> **What is being asked**
Return each line in the listing below that contains the string "first". Case counts.

________________________

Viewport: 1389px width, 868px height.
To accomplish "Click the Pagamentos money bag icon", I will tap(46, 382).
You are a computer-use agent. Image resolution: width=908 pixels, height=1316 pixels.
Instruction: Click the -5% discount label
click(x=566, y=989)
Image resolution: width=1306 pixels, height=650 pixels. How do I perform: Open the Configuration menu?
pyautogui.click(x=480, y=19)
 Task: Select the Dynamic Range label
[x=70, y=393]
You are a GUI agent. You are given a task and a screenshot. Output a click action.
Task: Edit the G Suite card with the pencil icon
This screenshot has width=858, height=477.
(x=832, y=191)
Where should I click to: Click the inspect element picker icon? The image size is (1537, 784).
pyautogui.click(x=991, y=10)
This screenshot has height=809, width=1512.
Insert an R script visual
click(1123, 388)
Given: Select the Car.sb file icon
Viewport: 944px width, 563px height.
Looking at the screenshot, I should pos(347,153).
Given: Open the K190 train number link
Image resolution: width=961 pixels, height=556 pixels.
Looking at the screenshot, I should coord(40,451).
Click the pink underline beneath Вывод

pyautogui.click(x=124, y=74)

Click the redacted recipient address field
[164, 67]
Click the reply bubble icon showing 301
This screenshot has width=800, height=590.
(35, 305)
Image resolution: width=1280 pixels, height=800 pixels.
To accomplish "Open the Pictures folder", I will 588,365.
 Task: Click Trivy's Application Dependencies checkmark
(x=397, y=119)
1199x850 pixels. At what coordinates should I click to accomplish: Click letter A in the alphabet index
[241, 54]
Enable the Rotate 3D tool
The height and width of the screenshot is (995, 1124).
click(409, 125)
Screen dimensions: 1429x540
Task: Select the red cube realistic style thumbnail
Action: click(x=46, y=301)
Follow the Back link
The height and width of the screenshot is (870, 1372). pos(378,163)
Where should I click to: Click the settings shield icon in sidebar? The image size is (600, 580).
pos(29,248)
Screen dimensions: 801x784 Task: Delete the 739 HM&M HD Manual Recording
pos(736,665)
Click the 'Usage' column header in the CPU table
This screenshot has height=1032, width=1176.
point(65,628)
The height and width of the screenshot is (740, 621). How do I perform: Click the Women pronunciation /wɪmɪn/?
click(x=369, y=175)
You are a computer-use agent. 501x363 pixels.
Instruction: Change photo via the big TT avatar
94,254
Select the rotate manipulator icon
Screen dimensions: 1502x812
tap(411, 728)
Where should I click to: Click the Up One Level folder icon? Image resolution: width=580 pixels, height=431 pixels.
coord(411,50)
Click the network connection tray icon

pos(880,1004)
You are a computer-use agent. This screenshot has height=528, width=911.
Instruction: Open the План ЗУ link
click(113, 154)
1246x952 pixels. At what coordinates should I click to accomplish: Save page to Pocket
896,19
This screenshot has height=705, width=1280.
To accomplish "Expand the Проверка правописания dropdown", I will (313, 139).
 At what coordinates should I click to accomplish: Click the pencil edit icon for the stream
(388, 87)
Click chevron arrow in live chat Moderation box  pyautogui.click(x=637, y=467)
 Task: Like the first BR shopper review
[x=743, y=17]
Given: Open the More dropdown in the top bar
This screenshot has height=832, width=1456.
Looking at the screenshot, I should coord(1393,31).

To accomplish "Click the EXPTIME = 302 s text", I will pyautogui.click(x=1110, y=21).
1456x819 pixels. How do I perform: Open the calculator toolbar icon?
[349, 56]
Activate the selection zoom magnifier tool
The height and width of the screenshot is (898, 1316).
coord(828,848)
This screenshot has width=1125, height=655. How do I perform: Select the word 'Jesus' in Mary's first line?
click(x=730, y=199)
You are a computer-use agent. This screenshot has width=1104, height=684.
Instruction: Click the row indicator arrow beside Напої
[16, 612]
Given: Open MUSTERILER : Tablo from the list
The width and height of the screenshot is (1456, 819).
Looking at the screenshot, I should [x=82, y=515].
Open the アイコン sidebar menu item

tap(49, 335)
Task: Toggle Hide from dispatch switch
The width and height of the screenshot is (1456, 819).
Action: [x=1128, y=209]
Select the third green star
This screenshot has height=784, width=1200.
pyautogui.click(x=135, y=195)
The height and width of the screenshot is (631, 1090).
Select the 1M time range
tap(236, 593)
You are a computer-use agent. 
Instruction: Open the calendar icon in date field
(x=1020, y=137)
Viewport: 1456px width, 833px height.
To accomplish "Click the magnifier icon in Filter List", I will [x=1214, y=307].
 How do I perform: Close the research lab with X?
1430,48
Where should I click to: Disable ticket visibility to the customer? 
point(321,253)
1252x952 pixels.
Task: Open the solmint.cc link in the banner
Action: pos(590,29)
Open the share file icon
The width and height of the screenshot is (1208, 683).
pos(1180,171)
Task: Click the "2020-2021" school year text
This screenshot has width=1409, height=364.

________________________

> **Exercise response**
 Task: Like the first BR shopper review
This screenshot has width=1125, height=655. How do I perform: Select the word 'Jesus' in Mary's first line?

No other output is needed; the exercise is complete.